IDEAYA is employing a translational platform based on cutting-edge technologies for discovery, validation and clinical development of biomarkers in parallel with novel therapeutics. Biomarker-enabled translational approaches help enhance patient outcomes by identifying patients likely to respond to particular therapies and by providing clinical insights based on extent of target modulation.
A biomarker is a biological molecule found in tissue or bodily fluid that indicates a normal or abnormal process, or a condition or disease. Biomarkers can be DNA, RNA, protein, or metabolites, and examples include the presence of a genetic mutation and abnormal protein levels, among many others.
Diagnostic biomarkers include predictive, prognostic and resistance biomarkers. For a particular cancer indication, or potentially pan-indication, predictive biomarkers help select for patients most likely to benefit from a drug. Prognostic biomarkers provide information about a patient’s overall outcome, independent of a particular therapy. Resistance biomarkers enable clinical decisions for potential combinations and/ or next-line therapies.
Pharmacodynamic biomarkers are used both in pre-treatment and post-treatment testing to confirm and understand the extent of target modulation. In addition to providing biological proof-of-activity, such information can inform clinical decision making – e.g., dosing amounts and/or schedules.
Companion diagnostics (CDx) are diagnostic products intended for launch with a therapeutic drug. CDx products help support clinical decision-making as a diagnostic or pharmacodynamic biomarkers.
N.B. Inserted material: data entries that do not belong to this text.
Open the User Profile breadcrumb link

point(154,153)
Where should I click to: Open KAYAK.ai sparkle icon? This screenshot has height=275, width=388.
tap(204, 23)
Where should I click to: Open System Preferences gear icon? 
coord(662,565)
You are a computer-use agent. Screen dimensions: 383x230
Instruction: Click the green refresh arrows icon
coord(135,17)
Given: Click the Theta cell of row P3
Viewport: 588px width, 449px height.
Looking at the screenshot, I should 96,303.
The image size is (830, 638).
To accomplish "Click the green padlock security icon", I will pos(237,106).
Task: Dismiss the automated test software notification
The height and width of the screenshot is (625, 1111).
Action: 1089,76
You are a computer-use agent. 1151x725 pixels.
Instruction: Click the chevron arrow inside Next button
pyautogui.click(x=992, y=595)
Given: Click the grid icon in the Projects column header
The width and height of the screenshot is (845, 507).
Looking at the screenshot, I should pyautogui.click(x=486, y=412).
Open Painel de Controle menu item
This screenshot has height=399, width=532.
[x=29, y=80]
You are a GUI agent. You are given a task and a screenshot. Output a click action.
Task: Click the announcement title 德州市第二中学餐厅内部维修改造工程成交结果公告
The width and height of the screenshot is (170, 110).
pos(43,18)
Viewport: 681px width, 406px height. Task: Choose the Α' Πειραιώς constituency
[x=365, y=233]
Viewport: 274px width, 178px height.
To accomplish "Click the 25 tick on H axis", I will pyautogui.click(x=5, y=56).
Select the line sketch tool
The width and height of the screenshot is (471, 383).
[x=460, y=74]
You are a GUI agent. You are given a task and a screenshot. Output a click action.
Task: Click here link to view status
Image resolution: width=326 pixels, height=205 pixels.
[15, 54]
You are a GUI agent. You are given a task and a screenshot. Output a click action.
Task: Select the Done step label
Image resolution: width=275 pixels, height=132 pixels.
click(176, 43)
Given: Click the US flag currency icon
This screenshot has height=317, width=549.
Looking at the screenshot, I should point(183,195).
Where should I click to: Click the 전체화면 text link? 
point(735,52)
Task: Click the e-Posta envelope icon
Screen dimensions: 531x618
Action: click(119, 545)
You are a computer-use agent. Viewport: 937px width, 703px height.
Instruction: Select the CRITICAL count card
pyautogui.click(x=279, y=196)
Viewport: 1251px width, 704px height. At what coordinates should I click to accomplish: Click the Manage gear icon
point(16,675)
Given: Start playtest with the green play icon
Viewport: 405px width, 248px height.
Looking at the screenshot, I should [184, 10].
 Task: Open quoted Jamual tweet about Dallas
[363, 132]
IDEAYA’s translational platform includes in-house capabilities coupled with strategic networks and partnerships for discovery, validation and clinical development of biomarkers. IDEAYA is applying its biomarker-enabled translational platform across several mechanistic approaches based on cancer biology, including targeted therapies that directly target tumor genomic susceptibilities and breakthrough synthetic lethality medicines for genetically defined patient populations.